Work to complete: Rewrite the items from the line containing "Given: Open the 'Select a System' step label" through the end of the items, inclusive, with "step label" replaced by "step heading" and nothing else changed. Leave the pictures out of your answer.

Provided material:
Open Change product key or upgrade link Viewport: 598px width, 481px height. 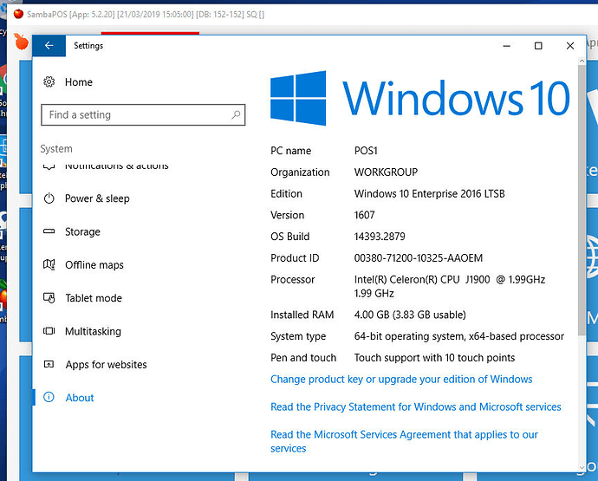[x=401, y=380]

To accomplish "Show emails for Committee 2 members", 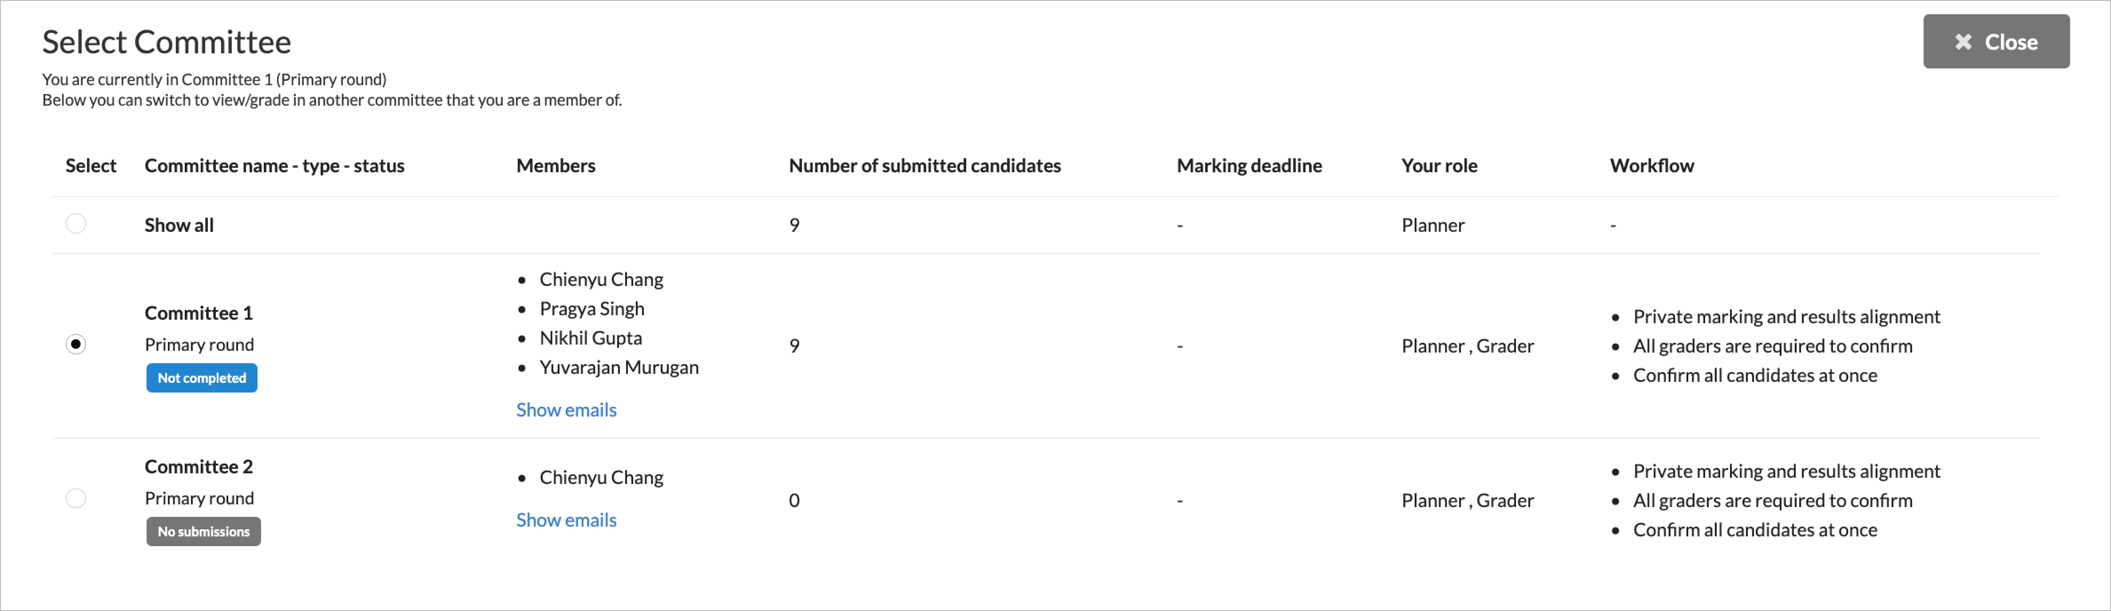I will tap(566, 519).
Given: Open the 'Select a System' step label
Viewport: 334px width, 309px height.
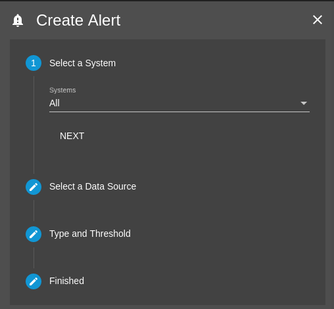Looking at the screenshot, I should 82,63.
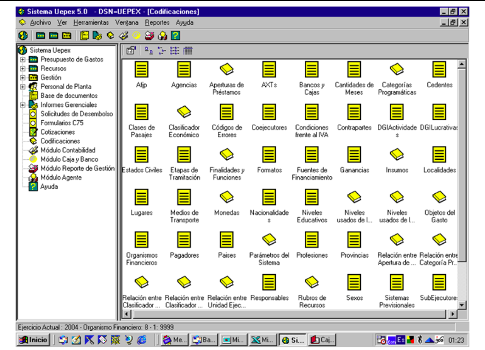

Full output:
Given: Open the 'Select a System' step heading
Viewport: 334px width, 309px height.
Looking at the screenshot, I should 82,63.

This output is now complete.